→ Exercise goal
Please extract every line of the data below that contains the word "arrow" and copy each one out.

→ Exercise inputs
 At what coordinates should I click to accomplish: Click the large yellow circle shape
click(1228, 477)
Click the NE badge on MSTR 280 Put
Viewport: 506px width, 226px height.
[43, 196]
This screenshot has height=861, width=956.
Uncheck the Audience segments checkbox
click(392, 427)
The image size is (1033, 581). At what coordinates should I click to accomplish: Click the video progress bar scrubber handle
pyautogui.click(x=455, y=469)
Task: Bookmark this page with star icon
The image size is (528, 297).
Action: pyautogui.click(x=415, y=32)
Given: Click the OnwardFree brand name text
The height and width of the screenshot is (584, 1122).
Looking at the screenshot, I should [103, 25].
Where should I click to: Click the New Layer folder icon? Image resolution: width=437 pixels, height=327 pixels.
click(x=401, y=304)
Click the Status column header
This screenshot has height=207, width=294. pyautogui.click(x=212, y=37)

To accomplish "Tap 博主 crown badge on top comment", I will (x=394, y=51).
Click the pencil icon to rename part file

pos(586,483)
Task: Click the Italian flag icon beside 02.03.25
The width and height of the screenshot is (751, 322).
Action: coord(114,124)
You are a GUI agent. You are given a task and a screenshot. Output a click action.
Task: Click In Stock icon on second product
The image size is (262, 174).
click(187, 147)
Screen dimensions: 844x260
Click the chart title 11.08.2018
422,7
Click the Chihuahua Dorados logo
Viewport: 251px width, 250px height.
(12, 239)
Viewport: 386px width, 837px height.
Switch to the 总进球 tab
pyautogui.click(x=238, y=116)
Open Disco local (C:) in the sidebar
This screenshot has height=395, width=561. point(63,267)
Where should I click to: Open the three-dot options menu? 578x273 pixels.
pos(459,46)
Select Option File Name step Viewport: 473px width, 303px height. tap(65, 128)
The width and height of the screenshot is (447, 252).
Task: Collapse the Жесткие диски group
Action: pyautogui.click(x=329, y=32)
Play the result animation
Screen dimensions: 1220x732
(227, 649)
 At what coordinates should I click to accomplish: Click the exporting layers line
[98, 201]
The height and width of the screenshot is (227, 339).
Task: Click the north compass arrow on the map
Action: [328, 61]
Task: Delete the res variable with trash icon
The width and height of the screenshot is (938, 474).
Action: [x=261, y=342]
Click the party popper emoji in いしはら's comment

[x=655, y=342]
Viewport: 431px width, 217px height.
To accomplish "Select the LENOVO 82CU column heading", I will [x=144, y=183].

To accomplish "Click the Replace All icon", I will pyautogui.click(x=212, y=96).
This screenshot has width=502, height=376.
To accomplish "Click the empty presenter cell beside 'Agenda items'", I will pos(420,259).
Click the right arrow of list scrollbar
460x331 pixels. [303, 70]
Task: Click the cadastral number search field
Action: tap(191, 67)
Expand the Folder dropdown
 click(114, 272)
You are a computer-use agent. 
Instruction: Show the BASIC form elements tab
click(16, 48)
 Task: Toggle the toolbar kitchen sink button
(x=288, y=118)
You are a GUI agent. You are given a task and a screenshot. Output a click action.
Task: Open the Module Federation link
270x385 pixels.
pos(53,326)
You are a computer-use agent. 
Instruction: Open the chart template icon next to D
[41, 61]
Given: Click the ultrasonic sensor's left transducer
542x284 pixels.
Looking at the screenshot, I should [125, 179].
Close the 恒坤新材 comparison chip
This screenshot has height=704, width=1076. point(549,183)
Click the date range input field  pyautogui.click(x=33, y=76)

→ Full answer
Task: Click the north compass arrow on the map
Click the right arrow of list scrollbar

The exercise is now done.